Lily shook her head. She was losing again. Another removal. Now she’d lost the Aviator. And yet she knew that she was being horribly selfish—wanting him all to herself. She felt as if she couldn’t breathe.
“I’ve been an idiot,” Jack said, scooting his chair so that he faced Lily in her wheelchair. He cupped her shoulder in his hand. “Lily,” he said softly, as if he might frighten away a skittish horse. “I didn’t do this well. Not at all. I’ve been insensitive.”
She shook her head. “No. It’s not you, Jack. It’s me.” She was still unable to meet anyone’s eyes and so instead stared steadily into her lap.
“You’ve had so much to deal with, in such a short time,” Jack said. “Too much.”
“Jack,” the Aviator said. “Why don’t the three of us go talk in the library. No offense, Geri.”
“None taken. I’ll earn my keep, get the dishes cleared,” she said, standing.
The Aviator came around behind Lily’s chair and took hold of the handles. “Okay?” he asked, and in response Lily took her napkin from her lap and set it beside her plate.
* * *
—
JACK OPENED THE library’s French doors, which looked onto a small, flagstone patio with an old stone fountain. Shadows flickered across the stones, and birds dipped into the fountain’s waters. “There’s no air-conditioning,” Jack said. “The house is too old. But these breezes help.”

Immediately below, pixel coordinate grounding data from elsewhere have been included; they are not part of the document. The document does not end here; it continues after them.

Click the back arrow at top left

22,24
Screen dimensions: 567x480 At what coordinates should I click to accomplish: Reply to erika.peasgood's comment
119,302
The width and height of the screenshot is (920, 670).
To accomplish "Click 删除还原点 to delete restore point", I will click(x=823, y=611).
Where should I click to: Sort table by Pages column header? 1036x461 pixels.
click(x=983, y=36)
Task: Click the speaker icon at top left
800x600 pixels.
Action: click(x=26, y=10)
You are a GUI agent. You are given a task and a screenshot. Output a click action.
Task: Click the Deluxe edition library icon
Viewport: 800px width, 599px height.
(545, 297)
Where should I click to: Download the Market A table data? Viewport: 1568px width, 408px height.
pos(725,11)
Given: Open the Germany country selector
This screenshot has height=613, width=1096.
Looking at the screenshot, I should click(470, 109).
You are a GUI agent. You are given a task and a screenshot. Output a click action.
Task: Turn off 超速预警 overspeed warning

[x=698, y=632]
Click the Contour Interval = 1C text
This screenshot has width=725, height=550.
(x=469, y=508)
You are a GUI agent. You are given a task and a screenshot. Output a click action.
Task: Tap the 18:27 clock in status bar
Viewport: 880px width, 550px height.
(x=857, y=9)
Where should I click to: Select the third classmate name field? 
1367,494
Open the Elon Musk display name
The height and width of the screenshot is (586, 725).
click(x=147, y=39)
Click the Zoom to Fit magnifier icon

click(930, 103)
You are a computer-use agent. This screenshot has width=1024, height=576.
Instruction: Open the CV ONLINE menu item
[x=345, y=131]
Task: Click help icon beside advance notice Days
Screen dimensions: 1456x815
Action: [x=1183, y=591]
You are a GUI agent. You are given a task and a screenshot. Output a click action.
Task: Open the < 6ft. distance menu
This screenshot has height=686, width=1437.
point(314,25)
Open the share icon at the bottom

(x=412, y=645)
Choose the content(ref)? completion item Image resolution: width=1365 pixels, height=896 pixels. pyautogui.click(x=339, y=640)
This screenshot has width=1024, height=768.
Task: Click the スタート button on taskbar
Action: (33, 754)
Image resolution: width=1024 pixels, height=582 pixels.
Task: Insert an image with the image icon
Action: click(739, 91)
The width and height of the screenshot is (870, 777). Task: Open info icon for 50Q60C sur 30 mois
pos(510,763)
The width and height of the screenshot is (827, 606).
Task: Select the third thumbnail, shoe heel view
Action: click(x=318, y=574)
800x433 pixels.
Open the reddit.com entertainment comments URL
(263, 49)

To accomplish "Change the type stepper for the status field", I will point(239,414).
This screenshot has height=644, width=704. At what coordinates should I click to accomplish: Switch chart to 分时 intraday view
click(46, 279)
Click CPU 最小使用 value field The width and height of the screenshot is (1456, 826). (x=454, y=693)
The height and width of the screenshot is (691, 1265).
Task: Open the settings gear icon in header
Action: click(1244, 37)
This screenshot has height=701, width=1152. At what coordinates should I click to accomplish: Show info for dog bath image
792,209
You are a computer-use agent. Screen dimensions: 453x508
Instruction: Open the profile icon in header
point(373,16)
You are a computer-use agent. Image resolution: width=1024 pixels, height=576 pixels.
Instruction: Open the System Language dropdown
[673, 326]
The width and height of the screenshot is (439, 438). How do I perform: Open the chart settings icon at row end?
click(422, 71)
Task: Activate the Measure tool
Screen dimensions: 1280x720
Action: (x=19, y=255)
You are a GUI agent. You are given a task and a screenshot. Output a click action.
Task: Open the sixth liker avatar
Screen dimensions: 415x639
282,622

“I’ve had to be careful—still am careful,” the Aviator said, sitting on the end of the couch and facing Lily in her wheelchair. “My career depends upon it. If anyone found out, I’d be tossed out of the air force. Actually, I’d be prosecuted. Criminally.”
“But you had that girlfriend,” Lily said, her hands gripping each other as if in prayer. “The one who looked like Jackie Kennedy.”
“Oh, you mean Judith. No, Lily,” the Aviator said. “She was my beard.”
“Your what?”
“Beard. You hide behind a beard. She was my disguise, in case people started to ask questions—like Why isn’t he married? And Maybe my sister Mary would be a good match for him.”
“Oh.”
“She was a willing accomplice. Judith had her own reasons for wanting to throw people off the scent.”